──────── Records for processing ────────

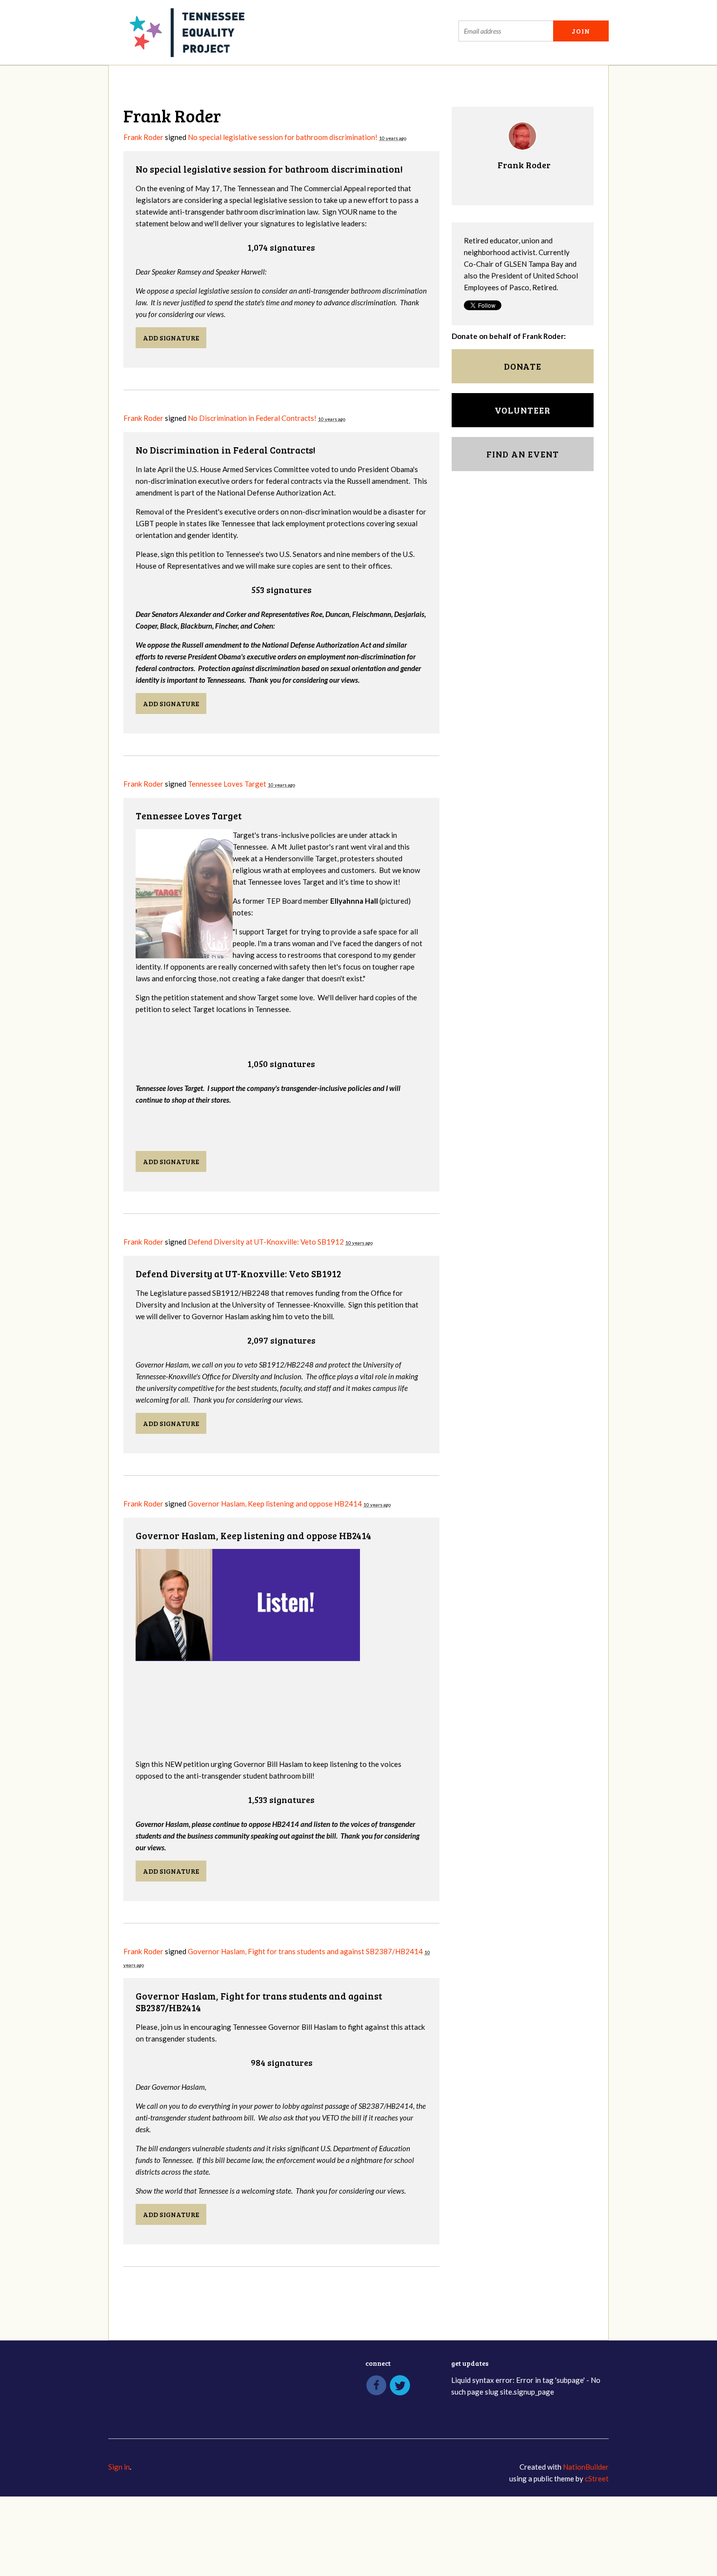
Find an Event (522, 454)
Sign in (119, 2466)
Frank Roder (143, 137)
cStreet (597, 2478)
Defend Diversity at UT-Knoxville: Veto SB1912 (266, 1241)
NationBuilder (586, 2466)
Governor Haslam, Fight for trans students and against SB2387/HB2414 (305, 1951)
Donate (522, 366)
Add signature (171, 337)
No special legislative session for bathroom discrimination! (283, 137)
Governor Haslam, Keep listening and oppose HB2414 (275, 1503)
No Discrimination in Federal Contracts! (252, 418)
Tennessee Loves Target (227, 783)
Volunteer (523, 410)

────────

=== Work instructions ===
Exactly and only the lines from the line containing "Governor Haslam, Fight" through the final line of the records above must be returned.

=== Result for this exercise ===
Governor Haslam, Fight for trans students and against SB2387/HB2414 (305, 1951)
Donate (522, 366)
Add signature (171, 337)
No special legislative session for bathroom discrimination! (283, 137)
Governor Haslam, Keep listening and oppose HB2414 (275, 1503)
No Discrimination in Federal Contracts! (252, 418)
Tennessee Loves Target (227, 783)
Volunteer (523, 410)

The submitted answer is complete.